→ TASK REQUIREMENTS:
Where an image appears in the data, omit it and reproduce the rest exactly.

→ EXCERPTED DATA:

------------------------

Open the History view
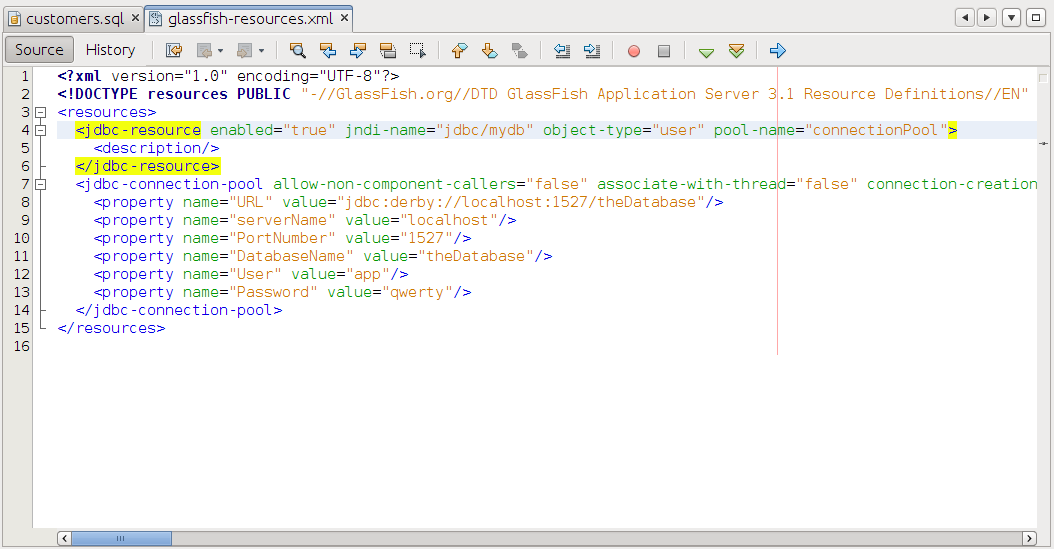 [x=110, y=50]
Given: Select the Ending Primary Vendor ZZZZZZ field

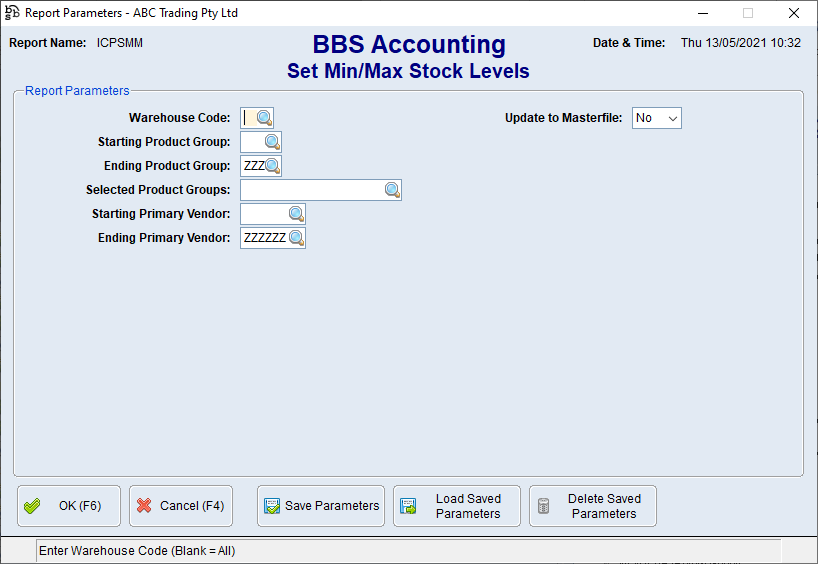Looking at the screenshot, I should pos(264,238).
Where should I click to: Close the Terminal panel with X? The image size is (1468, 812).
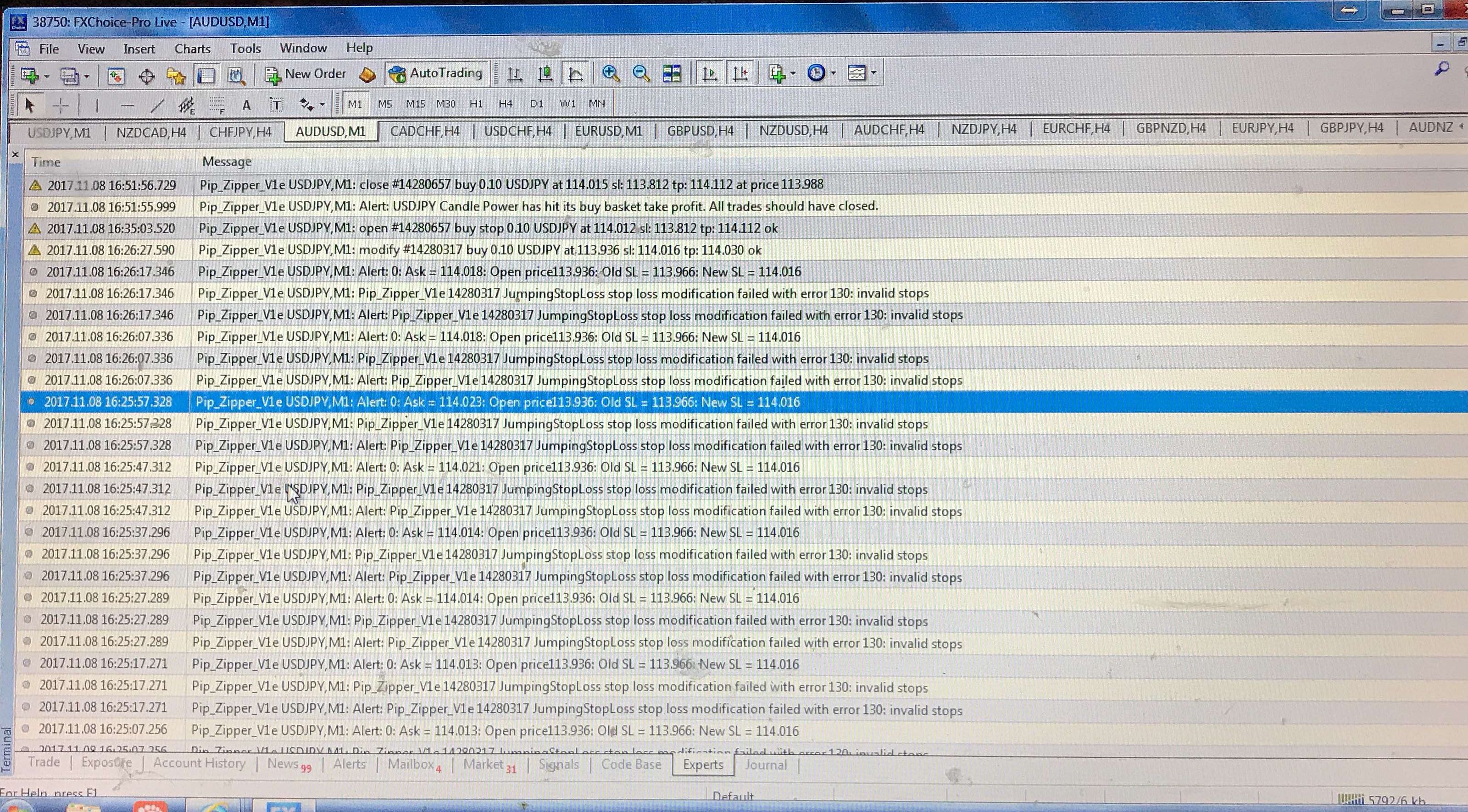16,155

------------------------

→ EXERCISE RESULT:
Open the History view
 [x=110, y=50]
Given: Select the Ending Primary Vendor ZZZZZZ field

Looking at the screenshot, I should pos(264,238).
Where should I click to: Close the Terminal panel with X? The image size is (1468, 812).
16,155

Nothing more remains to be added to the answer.